▸ What to produce
Copy the LaTeX passage defining the amplitudes Φ₁ and Φ₂ below in full, character for character.

The amplitudes $\vec{\Phi}_{1}$ and $\Phi_{2}$ were
derived in \cite{NZ92,NZsplit}:
\bea
\vec{\Phi}_{1} =\vec{k} \int \frac{d\kappa^{2}}{\kappa^{4}}
f(x_{\Pom},\kappa^{2})
\left[{1\over k^{2}+\varepsilon^{2}}-{1\over \sqrt{a^{2}-b^{2}}}+
{2\kappa^{2} \over a^{2}-b^{2}+a\sqrt{a^{2}-b^{2}}}\right]\nonumber\\
\approx {2\vec{k} \varepsilon^{2} \over (k^{2}+\varepsilon^{2})^{3}}
\int {d\tau \over \tau}W_{1}(\omega,\tau)G(x_{\Pom},\tau \bar{Q}^{2})
\, ,
\label{eq:phi1}
\\
\Phi_{2}=\int \frac{d\kappa^{2}}{\kappa^{4}}
f(x_{\Pom},\kappa^{2})
\left[{1\over \sqrt{a^{2}-b^{2}}} -
{1\over k^{2}+\varepsilon^{2}}\right]\nonumber\\
 \approx {k^{2}-\varepsilon^{2} \over (k^{2}+\varepsilon^{2})^{3}}
\int {d\tau \over \tau}W_{2}(\omega,\tau)G(x_{\Pom},\tau \bar{Q}^{2})
\, ,
\label{eq:phi2}
\eea
Here
$f(x,\kappa^{2})=\partial G(x,k^{2})/\partial \log(\kappa^{2})$
($G(x,Q^2)=x g(x,Q^2)$)
is the unintegrated gluon SF of the proton,
$\varepsilon^{2}=z (1-z) Q^2 + zm_s^2 + (1-z) m_c^2,a=\varepsilon^{2}+
k^{2}+\kappa^{2}, b=2k\kappa$ and

\beq
\bar{Q}^{2} = \varepsilon^{2}+k^{2} ={ k^{2} + zm_{s}^{2} + (1-z)m_{c}^{2} \over 1-\beta }\,,
\label{eq:Q2scale}
\eeq
emerges as the pQCD factorization scale.

▸ Data extract
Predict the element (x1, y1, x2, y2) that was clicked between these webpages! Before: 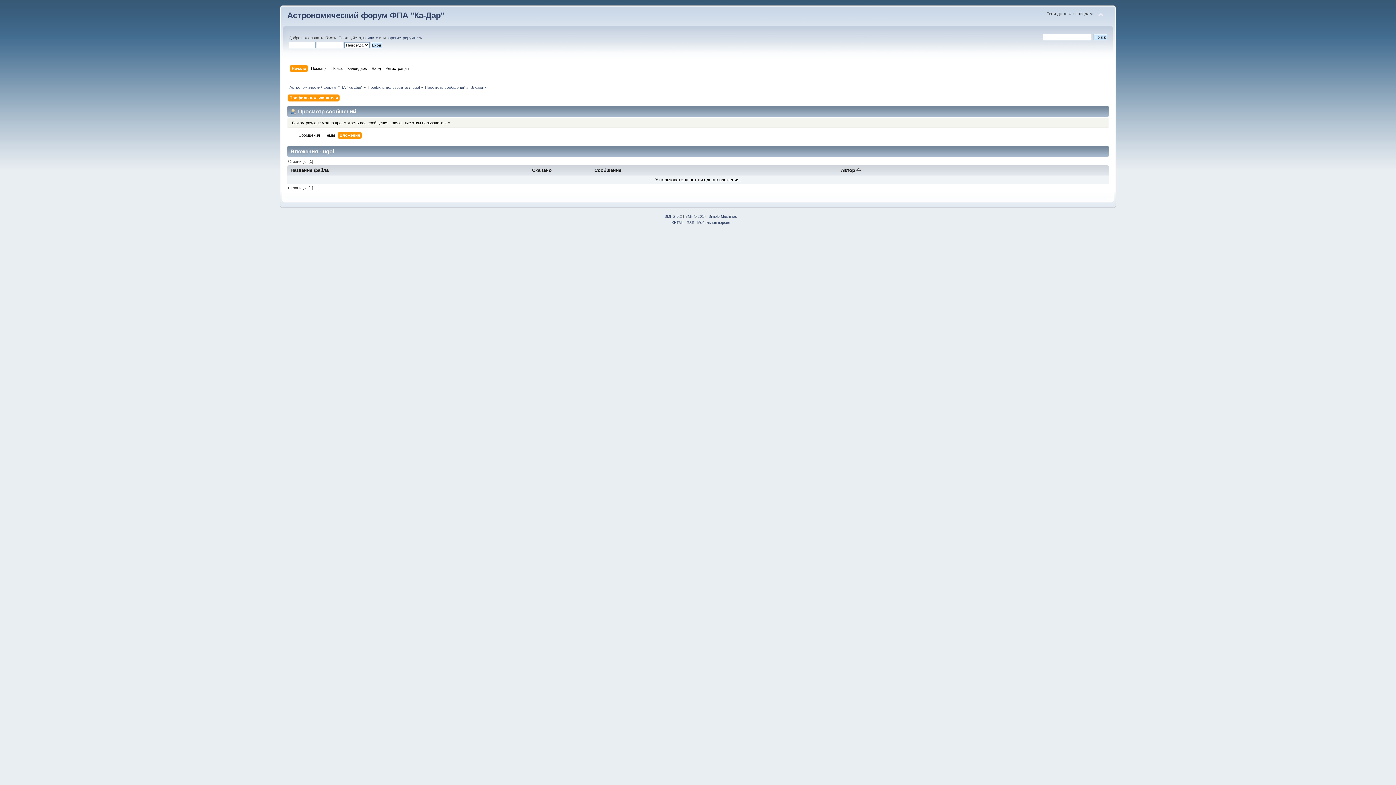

▸ Right answer
The amplitudes $\vec{\Phi}_{1}$ and $\Phi_{2}$ were
derived in \cite{NZ92,NZsplit}:
\bea
\vec{\Phi}_{1} =\vec{k} \int \frac{d\kappa^{2}}{\kappa^{4}}
f(x_{\Pom},\kappa^{2})
\left[{1\over k^{2}+\varepsilon^{2}}-{1\over \sqrt{a^{2}-b^{2}}}+
{2\kappa^{2} \over a^{2}-b^{2}+a\sqrt{a^{2}-b^{2}}}\right]\nonumber\\
\approx {2\vec{k} \varepsilon^{2} \over (k^{2}+\varepsilon^{2})^{3}}
\int {d\tau \over \tau}W_{1}(\omega,\tau)G(x_{\Pom},\tau \bar{Q}^{2})
\, ,
\label{eq:phi1}
\\
\Phi_{2}=\int \frac{d\kappa^{2}}{\kappa^{4}}
f(x_{\Pom},\kappa^{2})
\left[{1\over \sqrt{a^{2}-b^{2}}} -
{1\over k^{2}+\varepsilon^{2}}\right]\nonumber\\
 \approx {k^{2}-\varepsilon^{2} \over (k^{2}+\varepsilon^{2})^{3}}
\int {d\tau \over \tau}W_{2}(\omega,\tau)G(x_{\Pom},\tau \bar{Q}^{2})
\, ,
\label{eq:phi2}
\eea
Here
$f(x,\kappa^{2})=\partial G(x,k^{2})/\partial \log(\kappa^{2})$
($G(x,Q^2)=x g(x,Q^2)$)
is the unintegrated gluon SF of the proton,
$\varepsilon^{2}=z (1-z) Q^2 + zm_s^2 + (1-z) m_c^2,a=\varepsilon^{2}+
k^{2}+\kappa^{2}, b=2k\kappa$ and

\beq
\bar{Q}^{2} = \varepsilon^{2}+k^{2} ={ k^{2} + zm_{s}^{2} + (1-z)m_{c}^{2} \over 1-\beta }\,,
\label{eq:Q2scale}
\eeq
emerges as the pQCD factorization scale.